* _Written exercise_: Convert the records starting at the line with "The image size is (393, 875)." and ending at the line with "point(855,19)" into a two-column CSV with the headers instruction and click, one row per record: the record's text under instruction and its answer under click. Put each value in a single quoted field, with line breaks replaced by spaces.
_ _ _ _ _
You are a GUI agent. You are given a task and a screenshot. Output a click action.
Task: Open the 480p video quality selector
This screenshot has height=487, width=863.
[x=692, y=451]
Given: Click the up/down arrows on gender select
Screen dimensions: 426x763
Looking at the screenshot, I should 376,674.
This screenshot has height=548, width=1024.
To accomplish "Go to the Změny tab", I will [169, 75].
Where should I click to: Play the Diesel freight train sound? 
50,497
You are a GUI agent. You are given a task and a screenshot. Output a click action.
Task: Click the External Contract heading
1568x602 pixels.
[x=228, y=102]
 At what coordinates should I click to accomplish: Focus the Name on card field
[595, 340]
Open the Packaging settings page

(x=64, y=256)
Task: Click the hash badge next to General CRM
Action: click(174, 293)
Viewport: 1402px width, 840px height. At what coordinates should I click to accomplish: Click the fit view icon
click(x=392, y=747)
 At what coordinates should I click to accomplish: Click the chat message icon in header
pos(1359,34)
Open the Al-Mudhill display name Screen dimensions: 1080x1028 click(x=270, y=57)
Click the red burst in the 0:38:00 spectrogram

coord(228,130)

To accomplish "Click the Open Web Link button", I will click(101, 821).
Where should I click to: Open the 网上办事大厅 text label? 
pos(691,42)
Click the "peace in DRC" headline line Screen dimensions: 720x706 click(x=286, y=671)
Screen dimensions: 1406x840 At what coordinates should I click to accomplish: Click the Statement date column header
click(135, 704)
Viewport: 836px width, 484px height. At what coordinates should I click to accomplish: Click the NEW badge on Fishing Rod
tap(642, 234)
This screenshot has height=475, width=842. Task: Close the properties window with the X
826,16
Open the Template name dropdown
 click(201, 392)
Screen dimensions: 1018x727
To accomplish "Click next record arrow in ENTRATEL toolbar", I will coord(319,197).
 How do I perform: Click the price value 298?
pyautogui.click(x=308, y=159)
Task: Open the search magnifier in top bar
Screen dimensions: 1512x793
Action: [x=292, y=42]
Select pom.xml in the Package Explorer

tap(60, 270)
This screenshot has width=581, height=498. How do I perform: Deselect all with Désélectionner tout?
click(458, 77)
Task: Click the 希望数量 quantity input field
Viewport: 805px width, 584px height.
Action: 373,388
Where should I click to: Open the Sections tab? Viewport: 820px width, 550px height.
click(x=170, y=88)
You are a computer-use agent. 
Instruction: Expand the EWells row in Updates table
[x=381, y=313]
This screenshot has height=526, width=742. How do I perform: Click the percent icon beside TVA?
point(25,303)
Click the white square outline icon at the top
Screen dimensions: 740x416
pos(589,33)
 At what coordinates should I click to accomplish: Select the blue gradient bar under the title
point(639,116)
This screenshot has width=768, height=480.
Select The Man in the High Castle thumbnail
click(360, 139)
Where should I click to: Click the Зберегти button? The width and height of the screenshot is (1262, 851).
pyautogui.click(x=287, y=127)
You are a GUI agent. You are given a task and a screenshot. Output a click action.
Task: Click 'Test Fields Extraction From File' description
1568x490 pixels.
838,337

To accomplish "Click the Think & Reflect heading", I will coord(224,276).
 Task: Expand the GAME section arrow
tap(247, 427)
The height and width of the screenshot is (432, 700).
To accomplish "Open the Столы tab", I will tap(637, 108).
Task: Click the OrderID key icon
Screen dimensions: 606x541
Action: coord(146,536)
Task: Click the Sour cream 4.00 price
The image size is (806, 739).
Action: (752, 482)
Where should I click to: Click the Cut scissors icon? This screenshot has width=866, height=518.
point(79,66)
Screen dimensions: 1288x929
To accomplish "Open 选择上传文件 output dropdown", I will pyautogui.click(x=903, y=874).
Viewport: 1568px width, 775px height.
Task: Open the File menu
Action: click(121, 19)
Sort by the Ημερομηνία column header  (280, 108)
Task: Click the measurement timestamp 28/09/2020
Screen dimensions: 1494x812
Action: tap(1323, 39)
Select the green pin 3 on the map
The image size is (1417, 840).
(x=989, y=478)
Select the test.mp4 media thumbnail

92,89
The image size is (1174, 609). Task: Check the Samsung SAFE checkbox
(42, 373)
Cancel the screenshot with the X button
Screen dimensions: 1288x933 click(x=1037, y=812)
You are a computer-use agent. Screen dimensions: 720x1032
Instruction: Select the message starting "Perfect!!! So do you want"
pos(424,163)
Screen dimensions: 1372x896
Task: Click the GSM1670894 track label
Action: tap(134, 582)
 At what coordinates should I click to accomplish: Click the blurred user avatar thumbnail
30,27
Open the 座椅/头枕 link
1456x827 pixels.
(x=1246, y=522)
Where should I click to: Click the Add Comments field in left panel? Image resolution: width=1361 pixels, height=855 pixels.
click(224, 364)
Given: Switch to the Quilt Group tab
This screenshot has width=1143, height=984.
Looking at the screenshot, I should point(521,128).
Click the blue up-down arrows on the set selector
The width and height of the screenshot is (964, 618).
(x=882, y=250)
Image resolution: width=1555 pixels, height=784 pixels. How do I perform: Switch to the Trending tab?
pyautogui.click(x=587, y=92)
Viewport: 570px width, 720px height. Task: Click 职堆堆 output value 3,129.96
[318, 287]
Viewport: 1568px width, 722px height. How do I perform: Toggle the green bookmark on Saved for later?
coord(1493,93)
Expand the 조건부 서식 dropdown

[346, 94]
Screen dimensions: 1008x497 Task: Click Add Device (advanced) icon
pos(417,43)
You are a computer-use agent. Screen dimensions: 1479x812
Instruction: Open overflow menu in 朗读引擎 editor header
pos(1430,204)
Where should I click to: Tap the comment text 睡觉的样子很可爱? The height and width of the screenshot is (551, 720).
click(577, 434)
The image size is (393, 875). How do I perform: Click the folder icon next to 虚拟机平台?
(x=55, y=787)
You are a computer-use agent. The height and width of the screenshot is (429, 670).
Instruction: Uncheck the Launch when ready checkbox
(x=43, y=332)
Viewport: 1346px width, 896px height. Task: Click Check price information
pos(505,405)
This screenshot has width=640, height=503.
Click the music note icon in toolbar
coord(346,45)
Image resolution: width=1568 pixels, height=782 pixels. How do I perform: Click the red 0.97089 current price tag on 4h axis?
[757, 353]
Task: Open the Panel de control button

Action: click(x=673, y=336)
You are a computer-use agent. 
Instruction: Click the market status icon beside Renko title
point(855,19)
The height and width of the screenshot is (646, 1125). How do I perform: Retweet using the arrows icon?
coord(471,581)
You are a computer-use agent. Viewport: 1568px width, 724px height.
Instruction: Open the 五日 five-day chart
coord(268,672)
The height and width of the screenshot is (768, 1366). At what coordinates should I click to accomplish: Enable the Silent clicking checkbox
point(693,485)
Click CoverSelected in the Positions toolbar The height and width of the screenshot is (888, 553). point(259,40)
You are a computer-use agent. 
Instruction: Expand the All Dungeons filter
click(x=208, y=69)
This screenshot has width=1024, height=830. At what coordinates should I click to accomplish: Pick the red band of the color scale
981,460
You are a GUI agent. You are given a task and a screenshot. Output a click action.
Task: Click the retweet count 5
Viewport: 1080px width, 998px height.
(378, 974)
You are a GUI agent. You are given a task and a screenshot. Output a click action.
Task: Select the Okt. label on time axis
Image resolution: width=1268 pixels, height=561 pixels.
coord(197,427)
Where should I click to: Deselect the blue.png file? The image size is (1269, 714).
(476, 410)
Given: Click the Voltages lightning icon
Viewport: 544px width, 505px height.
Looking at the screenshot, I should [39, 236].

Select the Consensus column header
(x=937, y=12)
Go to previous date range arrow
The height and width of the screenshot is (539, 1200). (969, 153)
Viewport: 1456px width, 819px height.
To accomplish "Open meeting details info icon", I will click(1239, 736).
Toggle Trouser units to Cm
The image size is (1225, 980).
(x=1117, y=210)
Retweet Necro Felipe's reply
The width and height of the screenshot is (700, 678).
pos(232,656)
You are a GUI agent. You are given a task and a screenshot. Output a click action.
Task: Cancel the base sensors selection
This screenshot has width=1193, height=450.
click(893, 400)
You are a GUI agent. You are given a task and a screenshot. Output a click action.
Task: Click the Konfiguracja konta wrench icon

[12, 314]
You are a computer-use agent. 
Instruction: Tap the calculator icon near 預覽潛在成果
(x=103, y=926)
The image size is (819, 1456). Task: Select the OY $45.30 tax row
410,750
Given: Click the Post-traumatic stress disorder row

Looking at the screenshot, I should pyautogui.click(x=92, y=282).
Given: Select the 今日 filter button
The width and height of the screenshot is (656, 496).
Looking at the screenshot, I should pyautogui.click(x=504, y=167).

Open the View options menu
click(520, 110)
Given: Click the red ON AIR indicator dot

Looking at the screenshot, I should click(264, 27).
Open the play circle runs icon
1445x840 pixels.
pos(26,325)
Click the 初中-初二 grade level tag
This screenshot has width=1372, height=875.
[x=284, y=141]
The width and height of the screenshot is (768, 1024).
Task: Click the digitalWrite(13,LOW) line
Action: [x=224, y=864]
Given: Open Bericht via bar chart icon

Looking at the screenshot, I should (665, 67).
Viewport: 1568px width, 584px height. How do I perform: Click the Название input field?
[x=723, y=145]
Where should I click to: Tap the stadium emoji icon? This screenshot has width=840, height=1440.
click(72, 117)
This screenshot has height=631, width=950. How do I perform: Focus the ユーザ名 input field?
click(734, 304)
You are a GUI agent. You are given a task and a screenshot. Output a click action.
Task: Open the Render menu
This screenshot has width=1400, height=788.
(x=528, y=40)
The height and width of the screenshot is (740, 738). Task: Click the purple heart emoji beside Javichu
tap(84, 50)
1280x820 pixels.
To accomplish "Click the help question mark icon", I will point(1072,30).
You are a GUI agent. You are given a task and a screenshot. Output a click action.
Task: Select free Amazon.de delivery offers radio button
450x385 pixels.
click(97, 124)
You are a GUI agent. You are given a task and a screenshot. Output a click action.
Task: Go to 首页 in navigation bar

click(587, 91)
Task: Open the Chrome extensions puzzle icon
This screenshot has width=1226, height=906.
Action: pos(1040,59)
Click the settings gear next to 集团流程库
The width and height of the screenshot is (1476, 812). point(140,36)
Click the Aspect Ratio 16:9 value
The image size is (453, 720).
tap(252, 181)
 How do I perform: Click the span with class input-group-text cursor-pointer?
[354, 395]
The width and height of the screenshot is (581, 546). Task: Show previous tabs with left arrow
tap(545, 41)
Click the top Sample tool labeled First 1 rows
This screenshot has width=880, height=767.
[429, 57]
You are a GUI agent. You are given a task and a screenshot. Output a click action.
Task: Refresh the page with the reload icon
_ _ _ _ _
* _Response to this exercise_:
instruction,click
"The image size is (393, 875). How do I perform: Click the folder icon next to 虚拟机平台?","(x=55, y=787)"
"You are a computer-use agent. The height and width of the screenshot is (429, 670). Instruction: Uncheck the Launch when ready checkbox","(x=43, y=332)"
"Viewport: 1346px width, 896px height. Task: Click Check price information","pos(505,405)"
"This screenshot has width=640, height=503. Click the music note icon in toolbar","coord(346,45)"
"Image resolution: width=1568 pixels, height=782 pixels. How do I perform: Click the red 0.97089 current price tag on 4h axis?","[757, 353]"
"Task: Open the Panel de control button","Action: click(x=673, y=336)"
"You are a computer-use agent. Instruction: Click the market status icon beside Renko title","point(855,19)"